Advice on opening a Roth IRA, digging out of debt, and US Saving Bonds rules

Q: I am 46 years old and single. I have not started a retirement plan but would like to start a Roth IRA. What is the best help available that won't cost me an arm and a leg?
B.J.D., via e-mail

A: There are plenty of options that won't cost you that dearly, says Rita Cheng, a certified financial planner in Bethesda, Md. Many mutual-fund and financial-management companies allow clients to open an IRA with a minimum initial investment of $1,000. Consider, Fidelity, T. Rowe Price, Oppenheimer Funds, etc. You can then contribute to your account on a monthly basis using direct deposit from your paycheck. You often can contribute as little as $50 or $100 per month.

"I really like this strategy because you don't have to stop and think about writing checks or mailing them," says Ms. Cheng. This method also accomplishes an important investing strategy called dollar cost averaging, where you contribute the same amount periodically over time and smooth out the effect of swings in the stock market.

Cheng challenges you to increase your savings every year, and compares systematic saving and investing to strength training. "At first, you're thinking, 'How can I save $50 to $100 per month?' Just like strength training, what was uncomfortable becomes comfortable or normal to you."

Finally, she recommends that you consider using a lifestyle fund. This type of fund will invest in a diversified mix of stocks and bonds based on such factors as your age, risk tolerance, and when you plan to make withdrawals. This way, you only need to purchase one mutual fund, she says.

Q: I have some $30,000 in credit-card debts and pay quite a bit of interest every month. I'd like to consolidate these so I just pay one monthly sum and also pay less interest as some of the rates are pretty steep. I don't have a mortgage so I don't have a home equity line of credit.
A.A., via e-mail

A: Here's a four-step game plan presented by Bobbie Monroe, a certified financial planner in Atlanta:

1. Make a list of your card balances and the interest rates you're charged on each card.

2. Pay off the card with the highest interest rate first. Make the minimum monthly payments on the others and put every penny possible toward the one with the highest rate. Then concentrate your payments on the card with the second highest interest rate. Then move to number three, etc.

3. During this period, you may receive a "pre-approved" credit-card offer at a low introductory rate. You may choose to get that card and then transfer to it one of the current, high interest balances. This would save money in interest charges and it's OK by Mr. Munroe, with this caveat: Be sure you're aware of the card provisions for the period after the introductory period. "You don't want to end up with an even higher interest charge if the card is not paid by the end of the introductory period," he says.

4. Once the cards are paid off, declare them off limits and don't use them for any new purchases. Give cash a chance.

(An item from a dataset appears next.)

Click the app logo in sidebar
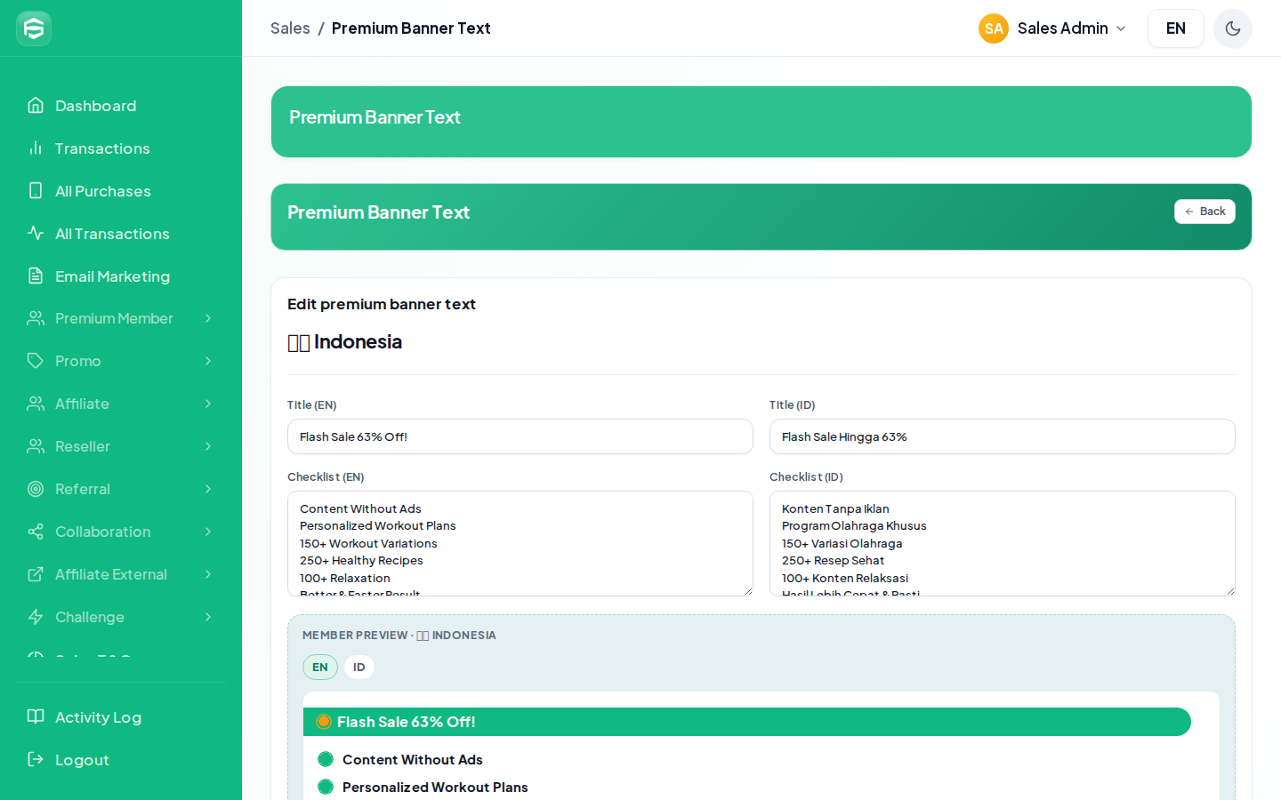Viewport: 1281px width, 800px height. (x=34, y=28)
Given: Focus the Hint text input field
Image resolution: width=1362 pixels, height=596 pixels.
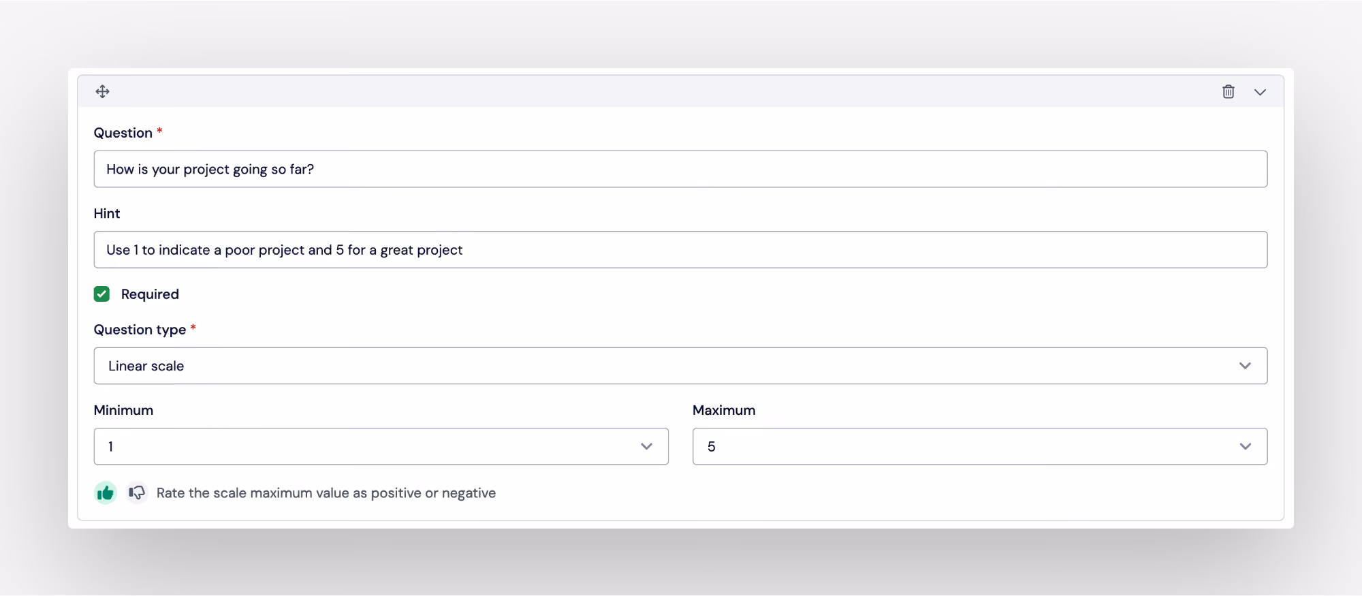Looking at the screenshot, I should click(x=680, y=250).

Finally, and most important: Review the circumstances and choices that created this problem. Be honest with yourself and make changes to ensure that this won't happen again, he says.

Q: I purchased EE bonds in the '80s and '90s and understood that they could be traded in for I bonds with no tax due (except the interest payments on I bonds). I understand that now they cannot. Can the government sell you bonds with certain rules and then change the rules?
C.A.B., Jr., Metairie, La.

A: You have Series I Savings Bonds confused with Series HH Bonds, which only could be purchased through a conversion. But they were discontinued in August 2004. Tom Adams, author of "Savings Bond Advisor," says that I Bonds, or "inflation bonds," pay a base interest rate plus the current inflation rate. Like your EE Bonds, they pay interest for 30 years with the interest added to the value of the bond rather than being paid to you.

With I and EE bonds you don't have to pay income tax on the interest until you cash the bond or it reaches the end of its 30-year life. So, for example, one of your bonds issued in 1990 will pay tax-deferred interest until 2020.

Mr. Adams says that the Treasury can't change the rules on US Savings Bonds after they have been issued. For example, your EE bonds have different rules for setting their interest rate than today's EE bonds. Because of that, your EE bonds pay a higher rate than the EE bonds issued today.

Likewise, all HH bonds that were issued before the series was discontinued are still paying interest under the rules in effect when they were issued. But there's no law that keeps the Treasury from introducing new products or discontinuing old ones, he says.